• [Description of the task]: Starting from the first line, set down the entire listing exactly.
=== Section Start ===
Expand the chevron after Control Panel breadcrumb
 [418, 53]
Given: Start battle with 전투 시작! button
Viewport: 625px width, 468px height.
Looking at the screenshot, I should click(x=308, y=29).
=== Section End ===
• [Exercise result]:
Expand the chevron after Control Panel breadcrumb
 [418, 53]
Given: Start battle with 전투 시작! button
Viewport: 625px width, 468px height.
Looking at the screenshot, I should click(x=308, y=29).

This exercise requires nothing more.